La situación de las vacantes en el Poder Judicial se volvió tan irregular que en mayo de 2007 la Corte Suprema firmó un fallo en el que declaraba inconstitucional el método utilizado por el Consejo de la Magistratura para reemplazar los lugares libres que dejan los jueces que renuncian, se jubilan, se mueren o son destituidos. Las vacantes representan más del 20 por ciento del total de los juzgados y las demoras en los trámites de los concursos para elegir a los definitivos extendieron durante años la situación de los subrogantes. Hasta el fallo de la Corte, el Consejo nombraba a secretarios y abogados para que ejerzan la función de jueces sin haber pasado por un proceso de selección ni de concurso. Esa situación no era válida, dijo el tribunal, porque la Constitución garantiza a los ciudadanos que serán juzgados por magistrados designados con un proceso en el que deben intervenir el Consejo, el Poder Ejecutivo y el Senado.

Al declararlo inconstitucional, el tribunal resolvió dar por válidas las decisiones adoptadas hasta ese momento por los interinos, pero habilitó su continuidad en los cargos sólo por un año más, para dar tiempo a que el Congreso dicte una nueva ley. En ese lapso, “el Congreso y el Poder Ejecutivo deben establecer un proceso definitivo sobre la materia”, escribió entonces la Corte. Sin embargo, en la práctica, los interinos siguen en su lugar porque el Gobierno nunca envió al Congreso el listado que pondría en vigencia el nuevo sistema aprobado el 21 de mayo del año pasado, cuando el plazo impuesto por el máximo tribunal estaba casi vencido.

“Se han burlado del fallo de la Corte”, dijo a Crítica de la Argentina la diputada de la Coalición Cívica Marcela Rodríguez. “Y aprovechan para seguir nombrando de manera discrecional a jueces afines. En la misma línea opinó el diputado radical y miembro del Consejo Oscar Aguad: “El problema de este sistema es que los subrogantes no tienen estabilidad laboral y se vuelven jueces más débiles frente al poder político”.

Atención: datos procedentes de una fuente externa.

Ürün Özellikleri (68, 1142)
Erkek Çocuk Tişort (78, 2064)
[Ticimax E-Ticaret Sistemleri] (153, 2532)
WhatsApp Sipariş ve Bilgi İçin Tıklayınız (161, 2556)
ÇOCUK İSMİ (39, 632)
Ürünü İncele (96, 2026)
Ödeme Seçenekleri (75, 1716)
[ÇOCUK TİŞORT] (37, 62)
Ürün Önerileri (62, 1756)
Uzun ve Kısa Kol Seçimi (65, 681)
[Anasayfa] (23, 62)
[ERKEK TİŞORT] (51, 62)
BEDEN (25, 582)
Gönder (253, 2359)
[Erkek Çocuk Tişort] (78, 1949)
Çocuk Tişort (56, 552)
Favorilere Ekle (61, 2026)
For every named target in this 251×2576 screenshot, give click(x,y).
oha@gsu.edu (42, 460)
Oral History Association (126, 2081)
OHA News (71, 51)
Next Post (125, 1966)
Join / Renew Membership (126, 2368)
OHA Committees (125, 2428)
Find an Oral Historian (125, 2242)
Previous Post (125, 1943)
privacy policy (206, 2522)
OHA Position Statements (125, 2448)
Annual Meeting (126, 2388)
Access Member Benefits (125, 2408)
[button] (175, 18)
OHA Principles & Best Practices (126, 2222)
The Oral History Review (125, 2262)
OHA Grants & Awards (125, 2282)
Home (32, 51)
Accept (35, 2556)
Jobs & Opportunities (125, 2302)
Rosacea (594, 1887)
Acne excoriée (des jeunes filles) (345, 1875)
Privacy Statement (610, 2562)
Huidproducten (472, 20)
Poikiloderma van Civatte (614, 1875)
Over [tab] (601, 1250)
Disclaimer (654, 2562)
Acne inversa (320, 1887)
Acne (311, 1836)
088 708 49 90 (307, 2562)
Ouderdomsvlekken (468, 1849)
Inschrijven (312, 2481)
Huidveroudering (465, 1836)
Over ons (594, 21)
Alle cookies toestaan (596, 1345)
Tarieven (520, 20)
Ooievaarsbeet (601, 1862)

La ley 26.376 se aprobó a los apurones en el medio del conflicto con el campo y sólo con la intención de no violar la disposición del máximo tribunal. La oposición criticó el proyecto por el poder que le concedía al Gobierno a la hora de cubrir interinamente los juzgados vacantes. El artículo 3º dice que “el Poder Ejecutivo confeccionará cada tres años una lista de conjueces, que contará con el acuerdo del Senado. Sus integrantes serán abogados de la matrícula federal que reúnan los requisitos exigidos por la normativa vigente para los cargos que deberán desempeñar”. En su artículo 6º prorrogaba las designaciones actuales hasta que se confeccione la lista. Ése es el trabajo que nunca realizó el Ejecutivo y que mantiene hasta hoy la situación por la que la Corte falló veinte meses atrás.

No se fue y ya le buscan reemplazo

A pesar de su salida del Gobierno, Alberto Fernández todavía mantenía firme su influencia en el Poder Judicial, solía ser el puente del Gobierno con los jueces y había elegido a soldados propios para puestos clave. Ése es el caso del procurador general de la Nación, Esteban Righi, y de Marcela Losardo, miembro del Consejo de la Magistratura. La funcionaria está cerca de Alberto F. desde que estudiaban Derecho en la UBA y lo siguió en todos sus emprendimientos. Podría seguirlo también en su ocaso en el kirchnerismo. Varios hombres de Derecho recibieron llamados durante los últimos días del año para convertirse en el reemplazo de Losardo.